Chasing big numbers always seems exciting. But it’s best not to risk total capital on a single trade.
In the trading business capital security is essential.
To achieve this, set the amount in the percentage you can afford to lose per trade. Most traders set limits, ranging from 1% to 3%.
After setting the amount, trade the quantity that matches your risk limit.
Start Writing The Trading Journal
The trading journal is like your personal diary. Where you write and review trades for future reference.
Trading journal is an excellent way to track & study progress. When you note each trade, you understand your strengths, weaknesses & performance of your trade plan.
You will list the below entries in your trading journal.
The entry & exit date. Length & Result of the trade.
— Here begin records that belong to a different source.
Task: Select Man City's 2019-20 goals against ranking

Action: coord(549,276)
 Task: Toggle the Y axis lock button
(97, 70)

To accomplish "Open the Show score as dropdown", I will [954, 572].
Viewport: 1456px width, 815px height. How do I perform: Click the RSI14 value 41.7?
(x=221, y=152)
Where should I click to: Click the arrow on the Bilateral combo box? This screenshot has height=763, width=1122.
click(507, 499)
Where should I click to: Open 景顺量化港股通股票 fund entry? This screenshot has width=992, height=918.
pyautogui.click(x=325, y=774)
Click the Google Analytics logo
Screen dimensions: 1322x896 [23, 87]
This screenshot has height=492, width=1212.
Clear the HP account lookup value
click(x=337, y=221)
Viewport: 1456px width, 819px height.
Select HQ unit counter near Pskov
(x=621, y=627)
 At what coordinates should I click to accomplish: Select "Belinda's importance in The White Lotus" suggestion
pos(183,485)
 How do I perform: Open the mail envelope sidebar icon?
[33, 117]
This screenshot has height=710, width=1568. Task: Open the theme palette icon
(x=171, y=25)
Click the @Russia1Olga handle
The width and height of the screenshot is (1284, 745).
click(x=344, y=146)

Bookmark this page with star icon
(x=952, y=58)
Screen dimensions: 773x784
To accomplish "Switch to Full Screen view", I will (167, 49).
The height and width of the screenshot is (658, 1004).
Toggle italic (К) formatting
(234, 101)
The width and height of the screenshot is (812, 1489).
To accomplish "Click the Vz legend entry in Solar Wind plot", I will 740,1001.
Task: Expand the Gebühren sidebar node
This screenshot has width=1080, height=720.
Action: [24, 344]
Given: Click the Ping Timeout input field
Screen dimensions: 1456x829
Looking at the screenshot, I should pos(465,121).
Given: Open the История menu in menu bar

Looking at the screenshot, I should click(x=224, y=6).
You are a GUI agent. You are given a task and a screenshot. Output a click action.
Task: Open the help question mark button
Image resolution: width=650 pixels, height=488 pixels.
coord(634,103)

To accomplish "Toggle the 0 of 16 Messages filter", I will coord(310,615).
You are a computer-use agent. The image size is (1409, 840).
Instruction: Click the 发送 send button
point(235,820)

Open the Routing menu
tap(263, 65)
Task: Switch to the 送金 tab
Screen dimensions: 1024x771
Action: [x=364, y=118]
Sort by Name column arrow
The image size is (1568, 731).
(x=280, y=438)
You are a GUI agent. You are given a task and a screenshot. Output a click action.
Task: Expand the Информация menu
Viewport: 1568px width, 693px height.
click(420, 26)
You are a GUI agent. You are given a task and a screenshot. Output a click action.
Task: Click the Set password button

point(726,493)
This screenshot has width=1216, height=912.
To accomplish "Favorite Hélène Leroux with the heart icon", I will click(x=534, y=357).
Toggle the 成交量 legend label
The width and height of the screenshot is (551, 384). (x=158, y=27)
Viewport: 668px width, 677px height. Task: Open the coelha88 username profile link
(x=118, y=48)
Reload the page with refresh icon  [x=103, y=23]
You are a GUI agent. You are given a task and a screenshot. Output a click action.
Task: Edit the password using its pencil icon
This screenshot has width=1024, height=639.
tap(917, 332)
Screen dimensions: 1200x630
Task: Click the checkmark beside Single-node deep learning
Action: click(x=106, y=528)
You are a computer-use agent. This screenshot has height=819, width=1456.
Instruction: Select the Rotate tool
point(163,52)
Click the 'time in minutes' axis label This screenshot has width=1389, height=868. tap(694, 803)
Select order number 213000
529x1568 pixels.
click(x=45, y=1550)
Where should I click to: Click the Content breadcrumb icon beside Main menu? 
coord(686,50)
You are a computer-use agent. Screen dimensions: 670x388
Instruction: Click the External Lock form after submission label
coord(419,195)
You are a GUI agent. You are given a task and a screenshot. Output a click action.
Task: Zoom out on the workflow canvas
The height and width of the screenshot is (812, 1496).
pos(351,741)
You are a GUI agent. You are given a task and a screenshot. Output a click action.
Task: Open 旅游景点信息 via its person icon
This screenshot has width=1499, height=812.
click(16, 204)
Your Profits or loss from the trade, Market conditions on the day of trade, Logic for Entry & exit trade with risks.
Your trading journal can become your best coach when seen in hindsight.
You Must Plan The Trade & Trade The Plan
Your trading plan is a blueprint of What, Why, How & When you’ll during a trade.
Trade plan covers your Entry, Exit, and Stop loss rules. It’s easy to make the plan, but hard to follow it.
The fact is traders create a plan, but they never follow it. Because during trading traders think, they can outsmart the market by adding logic.
Like “Market is moving higher, but my stock is not, I better get out.” or “The Stock has moved a lot on the upside; I don’t think it will go more.” Or “My stop loss has hit, but the stock is the oversold range; I will wait to see if it will bounce-back.”
Such ideas will pull you down. It’s better to focus on the process, making sure that you have followed your trade plan.
The Bottom Line
Make sure you follow simple trading concepts. The desire for holy grail methods & rules is a waste of time.
To gain success in the trading business, you need to take advantage of your emotions, knowing that you will be wrong quite often.
Be patient in waiting for setups & for the market to move once you get into a trade. You won’t be right every time, but you’ll be right. May the trend be with you!